● **Directions**:
Repeat the entries exactly but omit the pictures.
Material for the task Block Start
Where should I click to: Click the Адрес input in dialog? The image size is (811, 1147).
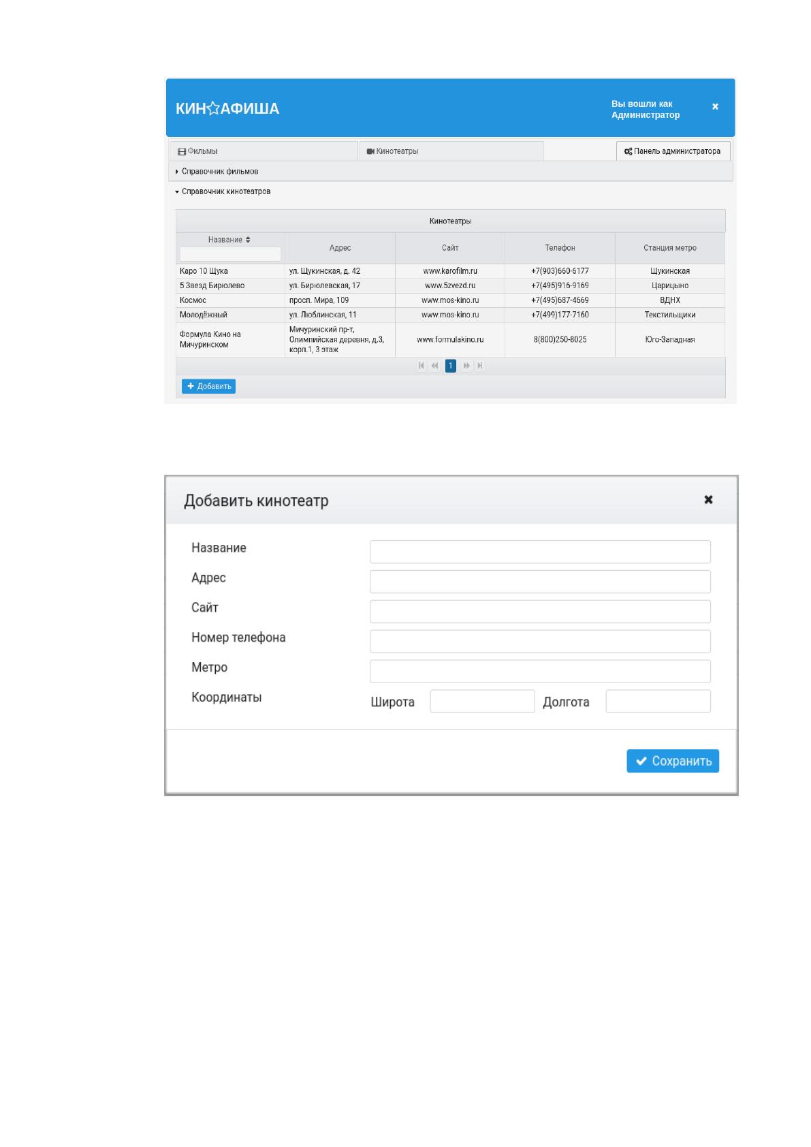[x=540, y=582]
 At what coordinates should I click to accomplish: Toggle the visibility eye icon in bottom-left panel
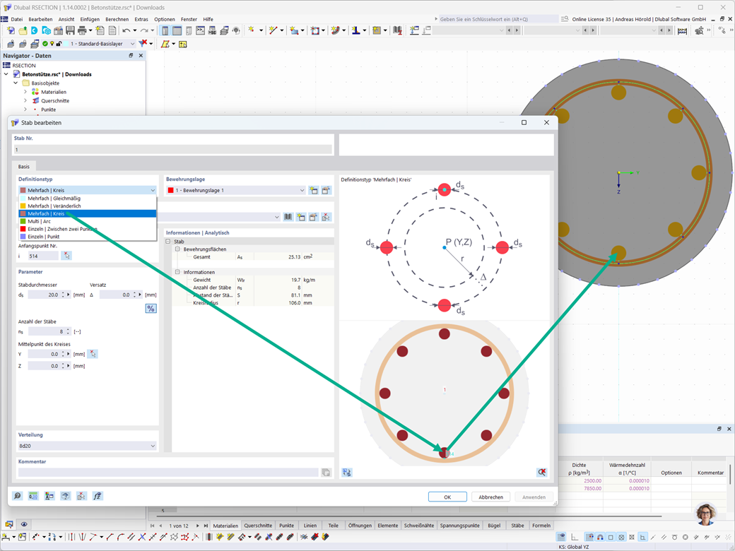click(x=23, y=525)
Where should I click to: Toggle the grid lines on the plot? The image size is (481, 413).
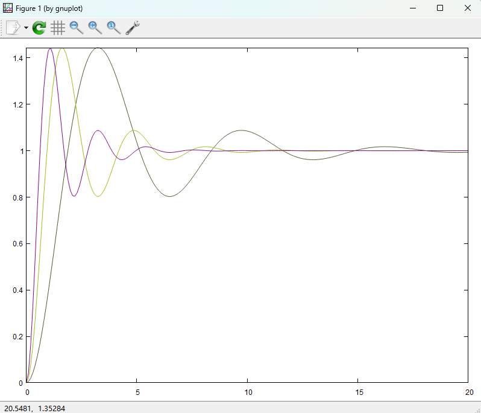point(58,27)
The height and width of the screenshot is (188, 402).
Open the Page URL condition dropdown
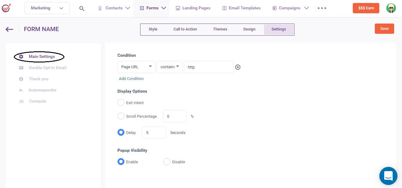click(x=136, y=67)
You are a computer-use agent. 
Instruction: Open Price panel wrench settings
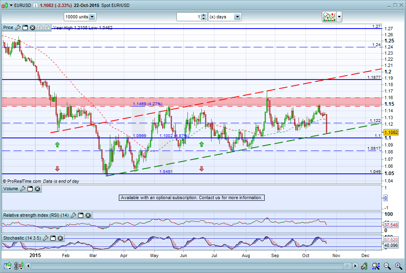tap(17, 27)
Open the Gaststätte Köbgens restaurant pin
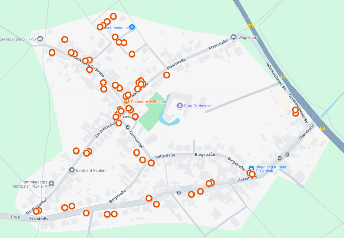Viewport: 344px width, 238px height. [126, 102]
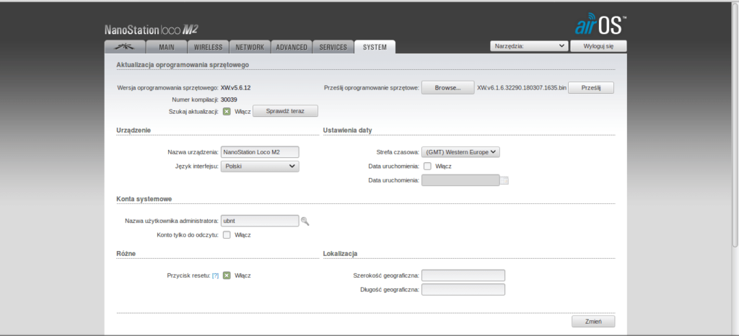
Material for the task Block End
● **Exercise answer**:
Where should I click to: Click the Адрес input in dialog? The image size is (811, 1147).
[x=540, y=582]
 At what coordinates should I click to accomplish: Toggle the visibility eye icon in bottom-left panel
click(x=23, y=525)
Where should I click to: Toggle the grid lines on the plot? The image size is (481, 413).
point(58,27)
The height and width of the screenshot is (188, 402).
Open the Page URL condition dropdown
click(x=136, y=67)
You are a computer-use agent. 
Instruction: Open Price panel wrench settings
tap(17, 27)
Open the Gaststätte Köbgens restaurant pin
Viewport: 344px width, 238px height. [126, 102]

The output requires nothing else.